Su propia experiencia ha dejado en el pueblo una arraigada desconfianza y un íntimo desprecio hacia quienes por siglos le han engañado, una actitud que va más allá de la duda natural para caer de lleno en el agnosticismo político: rechazo a los políticos sin distinción, “porque todos son corruptos”, y a la política en general por considerarla, por definición, indigna de personas decentes. Esto pareciera natural, explicable y obvio, mas el negarse a conocer de política, rechazar toda participación en los asuntos públicos o abstenerse en las votaciones, en nada beneficia al pueblo; más bien lo perjudica, pues si se da por válida esta postura es obligado preguntarse: si los más desprotegidos se automarginan, ¿quién podrá exigir, o, llegado el caso, resolver sus múltiples carencias, por ejemplo mediante el gasto público? ¿Quién se ocupará de reclamar o dar atención a los desempleados, a los campesinos en eterna pobreza o a los jóvenes excluidos de la universidad? ¿Quién se preocupará de los obreros, víctimas de abusos sin fin, o de que en las escuelas públicas se dé una educación de buena calidad, o que en los hospitales públicos sí se ofrezca una atención humana y esmerada? ¿Quién vigilará para que en el gasto público ya no se privilegie el apoyo a los consorcios empresariales, o a obras suntuarias, sino a atender las añejas y básicas necesidades de colonias populares o comunidades campesinas o a becar a estudiantes y deportistas de familias humildes? ¿Quién vigilará para que se aumenten los impuestos a quienes más ganan, y se reduzcan a los sectores de bajos ingresos?
Lamentablemente, la respuesta es sólo una: nadie. Está históricamente comprobado que los problemas de la sociedad civil sólo pueden ser resueltos por ella misma, apoyada en sus propias fuerzas, en su unidad y capacidad de reclamo; en consecuencia, al negarse a entender la política y participar en ella, más que resolver sus problemas los agrava, al dejar el poder en manos de quienes tradicionalmente lo han controlado.

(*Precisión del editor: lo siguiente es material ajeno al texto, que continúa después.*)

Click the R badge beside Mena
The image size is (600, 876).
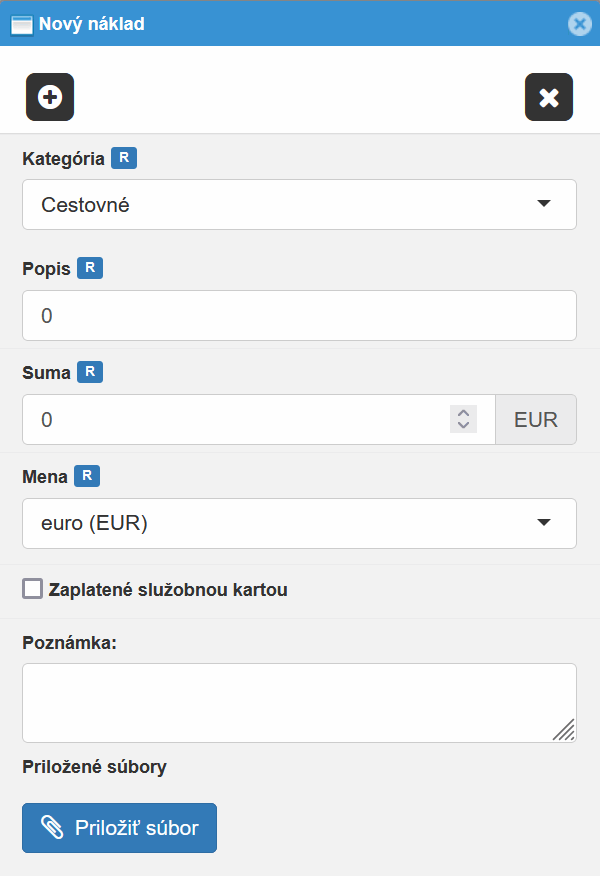tap(87, 476)
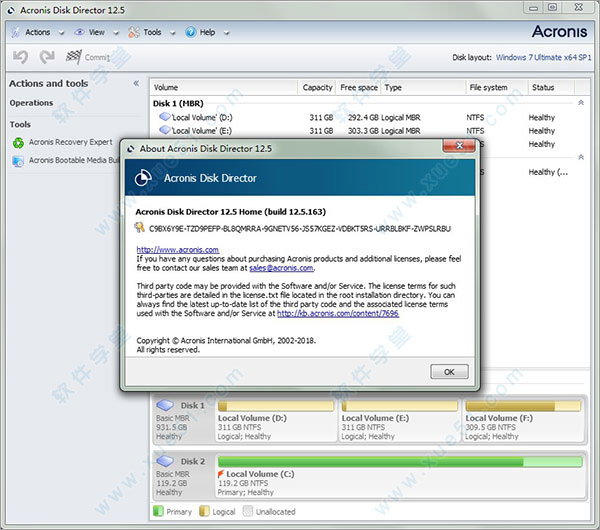
Task: Click the sales@acronis.com email link
Action: click(281, 268)
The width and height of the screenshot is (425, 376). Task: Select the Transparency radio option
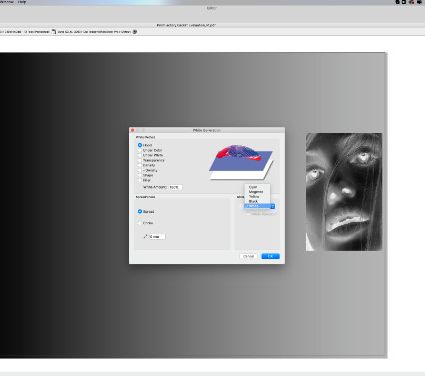pos(140,160)
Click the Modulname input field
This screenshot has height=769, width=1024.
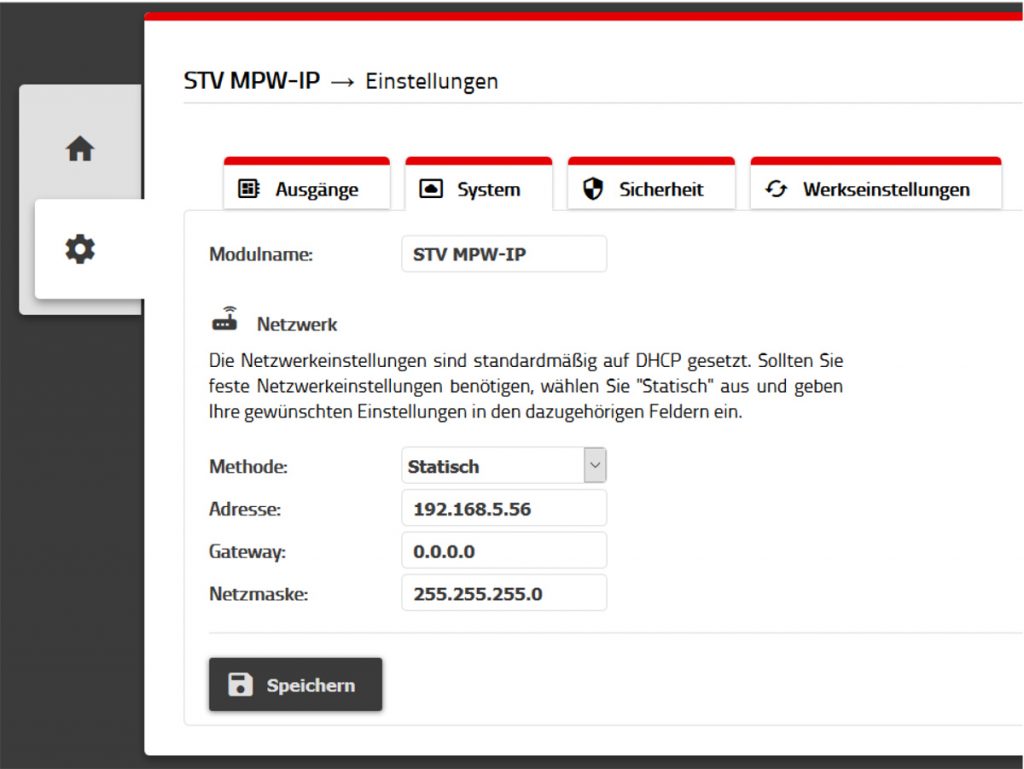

Este rechazo a identificar por sus hechos a las personas honestas que pueden encabezarlo, educarlo y organizarlo, sólo tiene un resultado: condenarse a vivir por siempre, generación tras generación, en la pobreza.

A final de cuentas, tal actitud conviene a las élites del poder (como las llamó Roderic Ai Camp), pues impide al pueblo construir y confiar en una organización política propia, y darse un liderazgo auténtico que lo encabece; por eso, en vez de la apatía y el agnosticismo debe emprender la difícil, pero posible, tarea de identificar no a quienes puedan “salvarlo”, a pretendidos mesías políticos, que de esos no hay; debe prepararse para asumir directamente una participación organizada y consciente, mas para acometer esta trascendental empresa necesita superar el agnosticismo político, que es paralizante.

No olvidemos que los partidos son el instrumento por excelencia de clases y sectores de clase para reivindicar sus derechos y luchar por el poder, y que en política los individuos aislados se reducen a la nulidad. Así pues, los marginados de nuestra sociedad no pueden conformarse con la tan traída y llevada alternancia partidista, simple cambio de apariencia que no pasa de ser una mera ficción que nada les ha dejado, como no sea la vaga sensación de cambio, a lo sumo de colores en los muros, en los apellidos de los gobernantes o en el discurso oficial, pero sin efecto real alguno en el bienestar de las familias. Por su propio bien, y para el progreso de México, la sociedad civil debe superar el agnosticismo político y la fobia a participar.